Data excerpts
++++++++++

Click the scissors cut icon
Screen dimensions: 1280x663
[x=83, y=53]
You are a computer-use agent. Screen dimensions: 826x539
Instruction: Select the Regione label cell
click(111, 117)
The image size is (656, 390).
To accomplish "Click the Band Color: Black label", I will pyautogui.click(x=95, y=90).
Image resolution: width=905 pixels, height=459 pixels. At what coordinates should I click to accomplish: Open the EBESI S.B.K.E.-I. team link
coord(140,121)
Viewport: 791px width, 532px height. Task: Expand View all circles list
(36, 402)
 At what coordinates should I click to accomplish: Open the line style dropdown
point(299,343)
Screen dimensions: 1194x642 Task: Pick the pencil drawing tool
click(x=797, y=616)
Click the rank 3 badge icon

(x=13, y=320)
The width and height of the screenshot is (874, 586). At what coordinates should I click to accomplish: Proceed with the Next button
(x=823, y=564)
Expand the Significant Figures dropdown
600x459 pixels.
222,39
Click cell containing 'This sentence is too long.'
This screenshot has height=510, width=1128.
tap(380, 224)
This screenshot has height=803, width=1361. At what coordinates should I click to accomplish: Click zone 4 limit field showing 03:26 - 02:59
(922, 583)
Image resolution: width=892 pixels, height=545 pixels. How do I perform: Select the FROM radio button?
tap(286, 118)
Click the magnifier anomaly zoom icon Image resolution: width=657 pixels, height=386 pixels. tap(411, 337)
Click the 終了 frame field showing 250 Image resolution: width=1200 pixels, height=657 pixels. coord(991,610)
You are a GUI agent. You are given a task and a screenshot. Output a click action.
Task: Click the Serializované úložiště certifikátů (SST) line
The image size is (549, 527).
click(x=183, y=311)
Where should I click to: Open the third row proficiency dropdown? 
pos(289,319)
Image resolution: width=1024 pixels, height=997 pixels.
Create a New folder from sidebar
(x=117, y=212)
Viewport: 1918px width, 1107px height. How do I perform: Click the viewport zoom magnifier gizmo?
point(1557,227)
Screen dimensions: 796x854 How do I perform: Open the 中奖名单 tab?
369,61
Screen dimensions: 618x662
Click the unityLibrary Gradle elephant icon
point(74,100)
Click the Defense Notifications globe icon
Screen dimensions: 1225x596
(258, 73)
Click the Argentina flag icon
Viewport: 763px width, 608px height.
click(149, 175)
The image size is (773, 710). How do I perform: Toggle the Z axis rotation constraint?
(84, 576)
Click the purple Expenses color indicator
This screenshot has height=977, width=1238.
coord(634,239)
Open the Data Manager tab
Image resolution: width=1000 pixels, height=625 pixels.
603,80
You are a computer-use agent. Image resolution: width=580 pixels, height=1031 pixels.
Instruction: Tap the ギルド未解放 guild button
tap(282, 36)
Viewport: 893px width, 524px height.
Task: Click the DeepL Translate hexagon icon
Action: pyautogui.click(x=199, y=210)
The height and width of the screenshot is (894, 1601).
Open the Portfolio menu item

++++++++++

ASSIGNMENT: Look through the entries above and list every line containing "computer".

YOUR SOLUTION:
You are a computer-use agent. Screen dimensions: 826x539
You are a computer-use agent. Image resolution: width=580 pixels, height=1031 pixels.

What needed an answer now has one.